= What is required =
An exact retyping of every record is required.

-- Data in this exercise follows --

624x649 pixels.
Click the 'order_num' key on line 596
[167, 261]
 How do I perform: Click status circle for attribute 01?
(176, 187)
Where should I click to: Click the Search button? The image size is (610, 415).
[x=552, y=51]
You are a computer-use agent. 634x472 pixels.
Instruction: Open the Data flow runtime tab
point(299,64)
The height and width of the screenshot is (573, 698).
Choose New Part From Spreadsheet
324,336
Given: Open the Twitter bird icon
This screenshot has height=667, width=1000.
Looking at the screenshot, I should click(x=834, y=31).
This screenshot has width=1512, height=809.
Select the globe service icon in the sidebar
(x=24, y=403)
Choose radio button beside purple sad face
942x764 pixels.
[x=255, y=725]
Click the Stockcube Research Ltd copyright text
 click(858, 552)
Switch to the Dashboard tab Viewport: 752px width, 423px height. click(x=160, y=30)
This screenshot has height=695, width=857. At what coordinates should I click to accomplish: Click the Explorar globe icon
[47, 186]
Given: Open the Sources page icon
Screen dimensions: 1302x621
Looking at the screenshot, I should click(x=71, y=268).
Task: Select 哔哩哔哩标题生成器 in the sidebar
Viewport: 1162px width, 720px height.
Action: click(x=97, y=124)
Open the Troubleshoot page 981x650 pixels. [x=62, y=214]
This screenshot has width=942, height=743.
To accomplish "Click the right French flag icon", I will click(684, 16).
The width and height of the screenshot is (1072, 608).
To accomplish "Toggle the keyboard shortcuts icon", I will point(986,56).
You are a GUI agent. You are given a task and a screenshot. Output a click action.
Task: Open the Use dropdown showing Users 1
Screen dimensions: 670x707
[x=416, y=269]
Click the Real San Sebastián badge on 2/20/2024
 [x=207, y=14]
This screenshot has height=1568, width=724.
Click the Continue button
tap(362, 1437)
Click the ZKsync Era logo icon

-- Data in this exercise concluded --

= Answer space =
624x649 pixels.
Click the 'order_num' key on line 596
[167, 261]
 How do I perform: Click status circle for attribute 01?
(176, 187)
Where should I click to: Click the Search button? The image size is (610, 415).
[x=552, y=51]
You are a computer-use agent. 634x472 pixels.
Instruction: Open the Data flow runtime tab
point(299,64)
The height and width of the screenshot is (573, 698).
Choose New Part From Spreadsheet
324,336
Given: Open the Twitter bird icon
This screenshot has height=667, width=1000.
Looking at the screenshot, I should click(x=834, y=31).
This screenshot has width=1512, height=809.
Select the globe service icon in the sidebar
(x=24, y=403)
Choose radio button beside purple sad face
942x764 pixels.
[x=255, y=725]
Click the Stockcube Research Ltd copyright text
 click(858, 552)
Switch to the Dashboard tab Viewport: 752px width, 423px height. click(x=160, y=30)
This screenshot has height=695, width=857. At what coordinates should I click to accomplish: Click the Explorar globe icon
[47, 186]
Given: Open the Sources page icon
Screen dimensions: 1302x621
Looking at the screenshot, I should click(x=71, y=268).
Task: Select 哔哩哔哩标题生成器 in the sidebar
Viewport: 1162px width, 720px height.
Action: click(x=97, y=124)
Open the Troubleshoot page 981x650 pixels. [x=62, y=214]
This screenshot has width=942, height=743.
To accomplish "Click the right French flag icon", I will click(684, 16).
The width and height of the screenshot is (1072, 608).
To accomplish "Toggle the keyboard shortcuts icon", I will point(986,56).
You are a GUI agent. You are given a task and a screenshot. Output a click action.
Task: Open the Use dropdown showing Users 1
Screen dimensions: 670x707
[x=416, y=269]
Click the Real San Sebastián badge on 2/20/2024
 [x=207, y=14]
This screenshot has height=1568, width=724.
Click the Continue button
tap(362, 1437)
Click the ZKsync Era logo icon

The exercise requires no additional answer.